À esq., os pais de Mãe Stella, Esmeraldo Antigno dos Santos e Thomazia Azevedo Santos. À dir., no colégio Nossa Senhora Auxiliadora, a única aluna negra da sala
   
 

A mãe-de-santo mais respeitada da Bahia fala quatro idiomas, incluindo o ioruba (língua de uma parte dos escravos que vieram para o Brasil, conhecida por nagô), usa óculos escuros no estilo Matrix, devora romances policiais, vai ao cinema e lê os principais jornais quando pode. Não fosse pela maneira ortodoxa de seguir os ensinamentos do candomblé, poderia se dizer que Maria Stella de Azevedo Santos, 83, é a mais moderna das ialorixás (mãe-de-santo) do país. Divorciada e sem filhos, estudou nos melhores colégios de Salvador, trabalhou 30 anos como enfermeira – atitude de vanguarda numa época em que as moças de família só se preocupavam em casar e ter filhos – e já publicou quatro livros (E daí Aconteceu o Encanto, 1988; Meu Tempo É Agora, 1993; Oxóssi – O Caçador de Alegrias, 2006; e Provérbios, 2007).
Mãe Stella se diz seguidora fiel de Mãe Aninha, fundadora do Afonjá (o Ilê Opô Afonjá, hoje comandado por ela), uma feminista fervorosa, que no início do século passado já pregava a independência das mulheres baianas. Embora vaidosa, raramente usa batom e brincos. Ter estudado nas melhores escolas não quer dizer que a vida dessa filha de Oxóssi, deus dos caçadores, uma divindade masculina, tenha sido fácil. Órfã de mãe aos 6 e de pai alguns anos depois, foi criada, junto aos quatro irmãos, por um tio.

Abaixo as tradições
Quando assumiu seu terreiro, o Ilê Opô Afonjá, em 1976, substituindo Mãe Ondina de Oxalá (falecida em 1975), numa sucessão polêmica, decidida no jogo de búzios por Pai Agenor (mito do candomblé), Mãe Stella provocou uma revolução no terreiro. Afastou-se das celebridades e do folclore criado em torno do Afonjá e abraçou a intelectualidade baiana. Sua gestão é marcada por grandes realizações, como a criação de um museu, de uma biblioteca e de uma escola de ensino fundamental. Mãe Stella, contrariando uma tradição, recusou-se a manter relações promíscuas com o poder. Até com Antonio Carlos Magalhães, querido pelas mães-de-santo. “Não éramos apaixonados.”
Sua paixão era Jorge Amado.
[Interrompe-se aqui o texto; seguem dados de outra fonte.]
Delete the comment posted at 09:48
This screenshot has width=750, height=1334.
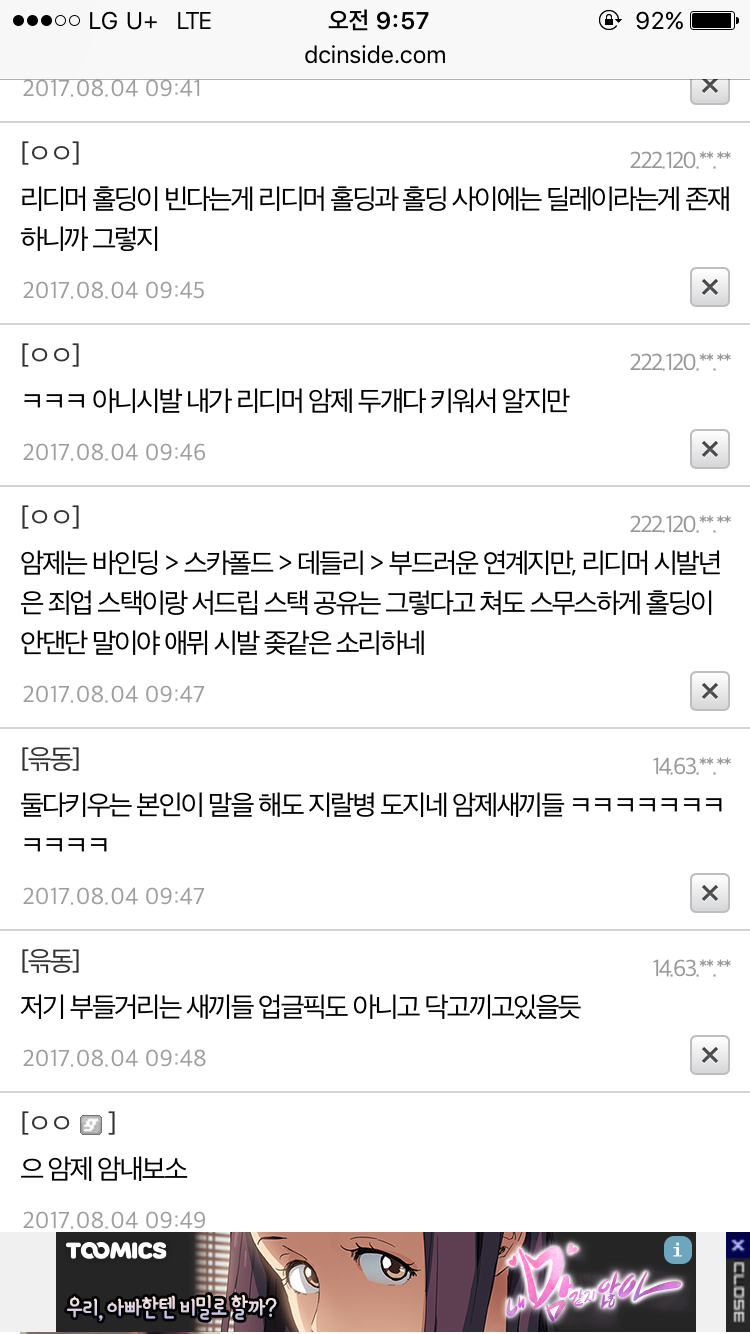(x=709, y=1056)
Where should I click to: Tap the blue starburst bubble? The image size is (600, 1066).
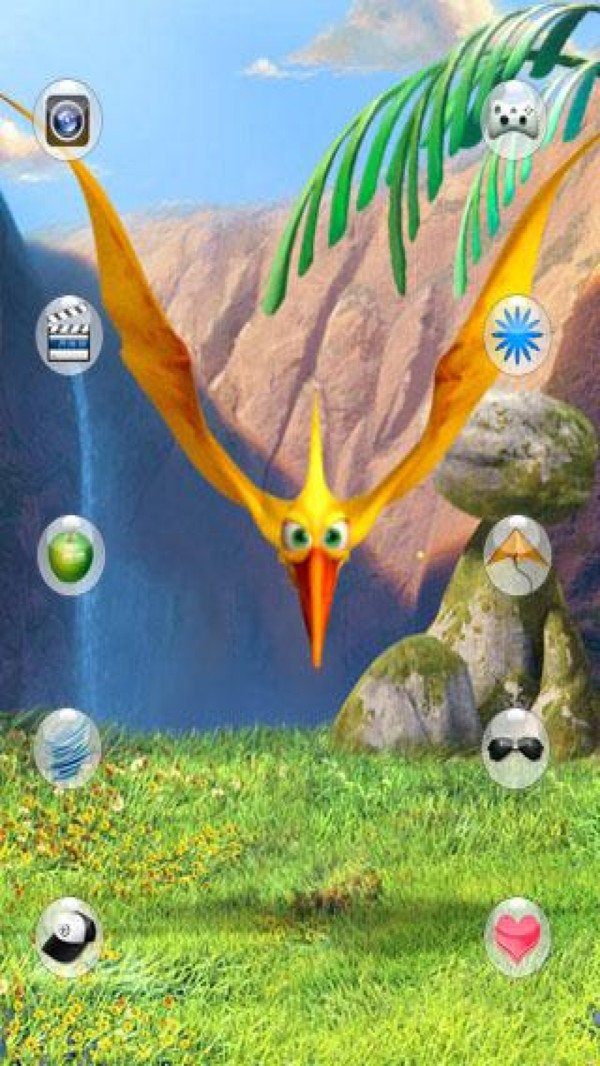coord(517,334)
O escritor ocupava em seu terreiro um dos mais altos títulos do candomblé. Era obá orolu, um dos 12 ministros de Xangô – nem a qualificação de doutor honoris causa na Sorbonne, em 1998, lhe deu tanto orgulho. Gilberto Gil é outra figura importante que não dispensa o café de Mãe Stella, por quem foi nomeado também ministro de Xangô.
Mãe Stella é contra o sincretismo religioso. Para ela, não há nada de enriquecedor em misturar Oxalá com Jesus Cristo. É conhecida em Salvador por sua personalidade forte. Já passou pito até no prefeito João Henrique, evangélico. O repórter também levou uma bronca. Estava, em plena sexta-feira, dia de vestir branco para Oxalá, usando vermelho, de Iansã, a deusa guerreira, senhora dos ventos e das tempestades. O vendaval não veio, ainda bem. O repórter foi perdoado da gafe aos pés de Mãe Stella de Oxóssi, que, calmamente, comentou com uma filha-de-santo: “Você esperava o que de um jornalista paulista?”.